"""

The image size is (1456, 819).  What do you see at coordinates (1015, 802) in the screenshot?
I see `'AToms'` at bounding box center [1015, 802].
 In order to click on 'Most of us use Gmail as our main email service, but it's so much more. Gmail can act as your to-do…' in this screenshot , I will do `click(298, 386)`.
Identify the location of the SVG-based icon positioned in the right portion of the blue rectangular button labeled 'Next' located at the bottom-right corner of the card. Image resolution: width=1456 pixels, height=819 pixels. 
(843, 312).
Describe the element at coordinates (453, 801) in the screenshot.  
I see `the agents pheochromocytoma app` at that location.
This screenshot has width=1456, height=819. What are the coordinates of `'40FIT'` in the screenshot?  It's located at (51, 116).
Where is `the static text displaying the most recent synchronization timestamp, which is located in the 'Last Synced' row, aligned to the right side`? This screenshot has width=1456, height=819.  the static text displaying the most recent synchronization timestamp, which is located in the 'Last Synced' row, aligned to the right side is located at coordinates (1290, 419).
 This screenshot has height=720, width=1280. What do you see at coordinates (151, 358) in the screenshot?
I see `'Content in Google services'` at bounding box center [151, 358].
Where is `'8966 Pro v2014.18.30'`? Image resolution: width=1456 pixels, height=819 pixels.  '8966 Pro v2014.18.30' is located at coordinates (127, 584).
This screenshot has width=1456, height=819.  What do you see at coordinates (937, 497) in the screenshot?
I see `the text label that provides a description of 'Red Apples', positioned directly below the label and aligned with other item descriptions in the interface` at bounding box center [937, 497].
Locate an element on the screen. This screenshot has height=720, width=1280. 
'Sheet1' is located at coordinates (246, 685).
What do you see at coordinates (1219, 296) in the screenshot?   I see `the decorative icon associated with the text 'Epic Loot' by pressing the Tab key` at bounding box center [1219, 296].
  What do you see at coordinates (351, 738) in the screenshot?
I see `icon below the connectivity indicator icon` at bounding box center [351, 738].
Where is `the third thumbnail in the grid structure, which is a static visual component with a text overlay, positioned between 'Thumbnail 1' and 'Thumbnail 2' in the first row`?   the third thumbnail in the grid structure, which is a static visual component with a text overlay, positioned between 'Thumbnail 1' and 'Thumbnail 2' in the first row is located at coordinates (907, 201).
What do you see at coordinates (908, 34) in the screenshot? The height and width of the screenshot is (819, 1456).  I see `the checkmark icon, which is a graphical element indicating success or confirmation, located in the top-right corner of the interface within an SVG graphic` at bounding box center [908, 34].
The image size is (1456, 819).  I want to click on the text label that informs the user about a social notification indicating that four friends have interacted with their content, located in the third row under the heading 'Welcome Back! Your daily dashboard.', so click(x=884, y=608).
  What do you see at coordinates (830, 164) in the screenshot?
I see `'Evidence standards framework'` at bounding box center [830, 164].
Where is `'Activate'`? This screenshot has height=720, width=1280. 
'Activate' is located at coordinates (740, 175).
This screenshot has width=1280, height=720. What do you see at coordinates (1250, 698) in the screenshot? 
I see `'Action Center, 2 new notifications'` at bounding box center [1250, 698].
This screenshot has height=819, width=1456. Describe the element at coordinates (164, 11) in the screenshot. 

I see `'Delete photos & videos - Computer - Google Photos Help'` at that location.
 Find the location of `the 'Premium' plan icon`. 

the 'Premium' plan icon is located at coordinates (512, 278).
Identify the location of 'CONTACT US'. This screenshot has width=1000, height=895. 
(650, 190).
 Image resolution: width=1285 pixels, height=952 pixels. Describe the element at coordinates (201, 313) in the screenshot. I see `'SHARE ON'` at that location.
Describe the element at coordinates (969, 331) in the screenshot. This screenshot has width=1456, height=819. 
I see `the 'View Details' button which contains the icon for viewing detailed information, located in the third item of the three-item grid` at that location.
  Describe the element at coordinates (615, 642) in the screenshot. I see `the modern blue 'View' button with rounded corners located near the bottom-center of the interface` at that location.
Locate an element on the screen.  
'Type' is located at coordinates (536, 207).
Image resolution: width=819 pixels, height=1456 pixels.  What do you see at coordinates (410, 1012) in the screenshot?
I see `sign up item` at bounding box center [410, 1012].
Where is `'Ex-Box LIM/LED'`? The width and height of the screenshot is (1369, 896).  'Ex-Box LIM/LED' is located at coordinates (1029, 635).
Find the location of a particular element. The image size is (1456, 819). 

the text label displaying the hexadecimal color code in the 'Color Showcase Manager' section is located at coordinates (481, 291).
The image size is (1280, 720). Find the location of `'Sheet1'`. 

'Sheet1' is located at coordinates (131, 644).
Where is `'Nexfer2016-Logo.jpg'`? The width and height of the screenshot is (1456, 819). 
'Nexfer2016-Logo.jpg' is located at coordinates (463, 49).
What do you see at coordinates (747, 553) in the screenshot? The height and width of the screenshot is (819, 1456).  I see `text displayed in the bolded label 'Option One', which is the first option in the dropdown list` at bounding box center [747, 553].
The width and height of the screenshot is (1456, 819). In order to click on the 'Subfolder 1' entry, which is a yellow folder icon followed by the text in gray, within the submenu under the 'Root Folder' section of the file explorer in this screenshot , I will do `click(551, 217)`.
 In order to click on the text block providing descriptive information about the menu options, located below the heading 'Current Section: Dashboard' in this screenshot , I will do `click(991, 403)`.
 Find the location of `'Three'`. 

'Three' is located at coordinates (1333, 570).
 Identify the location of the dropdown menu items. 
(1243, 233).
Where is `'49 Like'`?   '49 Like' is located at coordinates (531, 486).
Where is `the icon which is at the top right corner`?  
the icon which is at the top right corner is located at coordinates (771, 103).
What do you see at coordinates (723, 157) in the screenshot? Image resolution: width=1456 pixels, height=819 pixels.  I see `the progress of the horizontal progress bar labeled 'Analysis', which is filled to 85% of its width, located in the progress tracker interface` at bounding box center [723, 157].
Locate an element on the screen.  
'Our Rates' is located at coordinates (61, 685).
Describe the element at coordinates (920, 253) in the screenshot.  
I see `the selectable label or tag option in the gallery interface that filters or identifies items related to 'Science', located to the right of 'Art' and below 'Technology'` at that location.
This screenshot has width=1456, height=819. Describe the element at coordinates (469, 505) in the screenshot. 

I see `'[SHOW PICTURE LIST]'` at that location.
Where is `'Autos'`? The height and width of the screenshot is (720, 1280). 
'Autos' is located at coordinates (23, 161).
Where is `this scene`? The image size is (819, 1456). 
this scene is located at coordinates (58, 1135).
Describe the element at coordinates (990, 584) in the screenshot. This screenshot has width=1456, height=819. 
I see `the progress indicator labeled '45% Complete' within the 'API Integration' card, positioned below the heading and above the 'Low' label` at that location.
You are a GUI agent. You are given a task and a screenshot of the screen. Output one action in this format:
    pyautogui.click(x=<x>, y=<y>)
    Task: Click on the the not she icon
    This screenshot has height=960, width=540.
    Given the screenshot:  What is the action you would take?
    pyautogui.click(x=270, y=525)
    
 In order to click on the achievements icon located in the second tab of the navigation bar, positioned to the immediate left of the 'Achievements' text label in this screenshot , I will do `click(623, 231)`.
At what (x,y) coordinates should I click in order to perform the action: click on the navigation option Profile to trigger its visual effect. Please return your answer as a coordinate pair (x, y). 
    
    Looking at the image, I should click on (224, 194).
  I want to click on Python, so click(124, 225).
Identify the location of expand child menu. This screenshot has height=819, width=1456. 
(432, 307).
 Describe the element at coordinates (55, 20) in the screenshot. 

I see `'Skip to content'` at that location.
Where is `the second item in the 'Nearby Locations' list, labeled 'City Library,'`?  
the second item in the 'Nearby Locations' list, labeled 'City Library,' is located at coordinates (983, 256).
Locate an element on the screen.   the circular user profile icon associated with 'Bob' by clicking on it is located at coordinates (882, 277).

"""

--- Aim ---
Replace "Locate an element on the screen" with "Find an item on the display" throughout the rows above, leaving everything else unchanged.

--- Full output ---
The image size is (1456, 819).  What do you see at coordinates (1015, 802) in the screenshot?
I see `'AToms'` at bounding box center [1015, 802].
 In order to click on 'Most of us use Gmail as our main email service, but it's so much more. Gmail can act as your to-do…' in this screenshot , I will do `click(298, 386)`.
Identify the location of the SVG-based icon positioned in the right portion of the blue rectangular button labeled 'Next' located at the bottom-right corner of the card. Image resolution: width=1456 pixels, height=819 pixels. 
(843, 312).
Describe the element at coordinates (453, 801) in the screenshot.  
I see `the agents pheochromocytoma app` at that location.
This screenshot has width=1456, height=819. What are the coordinates of `'40FIT'` in the screenshot?  It's located at (51, 116).
Where is `the static text displaying the most recent synchronization timestamp, which is located in the 'Last Synced' row, aligned to the right side`? This screenshot has width=1456, height=819.  the static text displaying the most recent synchronization timestamp, which is located in the 'Last Synced' row, aligned to the right side is located at coordinates (1290, 419).
 This screenshot has height=720, width=1280. What do you see at coordinates (151, 358) in the screenshot?
I see `'Content in Google services'` at bounding box center [151, 358].
Where is `'8966 Pro v2014.18.30'`? Image resolution: width=1456 pixels, height=819 pixels.  '8966 Pro v2014.18.30' is located at coordinates (127, 584).
This screenshot has width=1456, height=819.  What do you see at coordinates (937, 497) in the screenshot?
I see `the text label that provides a description of 'Red Apples', positioned directly below the label and aligned with other item descriptions in the interface` at bounding box center [937, 497].
Find an item on the display. This screenshot has height=720, width=1280. 
'Sheet1' is located at coordinates (246, 685).
What do you see at coordinates (1219, 296) in the screenshot?   I see `the decorative icon associated with the text 'Epic Loot' by pressing the Tab key` at bounding box center [1219, 296].
  What do you see at coordinates (351, 738) in the screenshot?
I see `icon below the connectivity indicator icon` at bounding box center [351, 738].
Where is `the third thumbnail in the grid structure, which is a static visual component with a text overlay, positioned between 'Thumbnail 1' and 'Thumbnail 2' in the first row`?   the third thumbnail in the grid structure, which is a static visual component with a text overlay, positioned between 'Thumbnail 1' and 'Thumbnail 2' in the first row is located at coordinates (907, 201).
What do you see at coordinates (908, 34) in the screenshot? The height and width of the screenshot is (819, 1456).  I see `the checkmark icon, which is a graphical element indicating success or confirmation, located in the top-right corner of the interface within an SVG graphic` at bounding box center [908, 34].
The image size is (1456, 819).  I want to click on the text label that informs the user about a social notification indicating that four friends have interacted with their content, located in the third row under the heading 'Welcome Back! Your daily dashboard.', so click(x=884, y=608).
  What do you see at coordinates (830, 164) in the screenshot?
I see `'Evidence standards framework'` at bounding box center [830, 164].
Where is `'Activate'`? This screenshot has height=720, width=1280. 
'Activate' is located at coordinates (740, 175).
This screenshot has width=1280, height=720. What do you see at coordinates (1250, 698) in the screenshot? 
I see `'Action Center, 2 new notifications'` at bounding box center [1250, 698].
This screenshot has height=819, width=1456. Describe the element at coordinates (164, 11) in the screenshot. 

I see `'Delete photos & videos - Computer - Google Photos Help'` at that location.
 Find the location of `the 'Premium' plan icon`. 

the 'Premium' plan icon is located at coordinates (512, 278).
Identify the location of 'CONTACT US'. This screenshot has width=1000, height=895. 
(650, 190).
 Image resolution: width=1285 pixels, height=952 pixels. Describe the element at coordinates (201, 313) in the screenshot. I see `'SHARE ON'` at that location.
Describe the element at coordinates (969, 331) in the screenshot. This screenshot has width=1456, height=819. 
I see `the 'View Details' button which contains the icon for viewing detailed information, located in the third item of the three-item grid` at that location.
  Describe the element at coordinates (615, 642) in the screenshot. I see `the modern blue 'View' button with rounded corners located near the bottom-center of the interface` at that location.
Find an item on the display.  
'Type' is located at coordinates (536, 207).
Image resolution: width=819 pixels, height=1456 pixels.  What do you see at coordinates (410, 1012) in the screenshot?
I see `sign up item` at bounding box center [410, 1012].
Where is `'Ex-Box LIM/LED'`? The width and height of the screenshot is (1369, 896).  'Ex-Box LIM/LED' is located at coordinates (1029, 635).
Find the location of a particular element. The image size is (1456, 819). 

the text label displaying the hexadecimal color code in the 'Color Showcase Manager' section is located at coordinates (481, 291).
The image size is (1280, 720). Find the location of `'Sheet1'`. 

'Sheet1' is located at coordinates (131, 644).
Where is `'Nexfer2016-Logo.jpg'`? The width and height of the screenshot is (1456, 819). 
'Nexfer2016-Logo.jpg' is located at coordinates (463, 49).
What do you see at coordinates (747, 553) in the screenshot? The height and width of the screenshot is (819, 1456).  I see `text displayed in the bolded label 'Option One', which is the first option in the dropdown list` at bounding box center [747, 553].
The width and height of the screenshot is (1456, 819). In order to click on the 'Subfolder 1' entry, which is a yellow folder icon followed by the text in gray, within the submenu under the 'Root Folder' section of the file explorer in this screenshot , I will do `click(551, 217)`.
 In order to click on the text block providing descriptive information about the menu options, located below the heading 'Current Section: Dashboard' in this screenshot , I will do `click(991, 403)`.
 Find the location of `'Three'`. 

'Three' is located at coordinates (1333, 570).
 Identify the location of the dropdown menu items. 
(1243, 233).
Where is `'49 Like'`?   '49 Like' is located at coordinates (531, 486).
Where is `the icon which is at the top right corner`?  
the icon which is at the top right corner is located at coordinates (771, 103).
What do you see at coordinates (723, 157) in the screenshot? Image resolution: width=1456 pixels, height=819 pixels.  I see `the progress of the horizontal progress bar labeled 'Analysis', which is filled to 85% of its width, located in the progress tracker interface` at bounding box center [723, 157].
Find an item on the display.  
'Our Rates' is located at coordinates (61, 685).
Describe the element at coordinates (920, 253) in the screenshot.  
I see `the selectable label or tag option in the gallery interface that filters or identifies items related to 'Science', located to the right of 'Art' and below 'Technology'` at that location.
This screenshot has width=1456, height=819. Describe the element at coordinates (469, 505) in the screenshot. 

I see `'[SHOW PICTURE LIST]'` at that location.
Where is `'Autos'`? The height and width of the screenshot is (720, 1280). 
'Autos' is located at coordinates (23, 161).
Where is `this scene`? The image size is (819, 1456). 
this scene is located at coordinates (58, 1135).
Describe the element at coordinates (990, 584) in the screenshot. This screenshot has width=1456, height=819. 
I see `the progress indicator labeled '45% Complete' within the 'API Integration' card, positioned below the heading and above the 'Low' label` at that location.
You are a GUI agent. You are given a task and a screenshot of the screen. Output one action in this format:
    pyautogui.click(x=<x>, y=<y>)
    Task: Click on the the not she icon
    This screenshot has height=960, width=540.
    Given the screenshot:  What is the action you would take?
    pyautogui.click(x=270, y=525)
    
 In order to click on the achievements icon located in the second tab of the navigation bar, positioned to the immediate left of the 'Achievements' text label in this screenshot , I will do `click(623, 231)`.
At what (x,y) coordinates should I click in order to perform the action: click on the navigation option Profile to trigger its visual effect. Please return your answer as a coordinate pair (x, y). 
    
    Looking at the image, I should click on (224, 194).
  I want to click on Python, so click(124, 225).
Identify the location of expand child menu. This screenshot has height=819, width=1456. 
(432, 307).
 Describe the element at coordinates (55, 20) in the screenshot. 

I see `'Skip to content'` at that location.
Where is `the second item in the 'Nearby Locations' list, labeled 'City Library,'`?  
the second item in the 'Nearby Locations' list, labeled 'City Library,' is located at coordinates (983, 256).
Find an item on the display.   the circular user profile icon associated with 'Bob' by clicking on it is located at coordinates (882, 277).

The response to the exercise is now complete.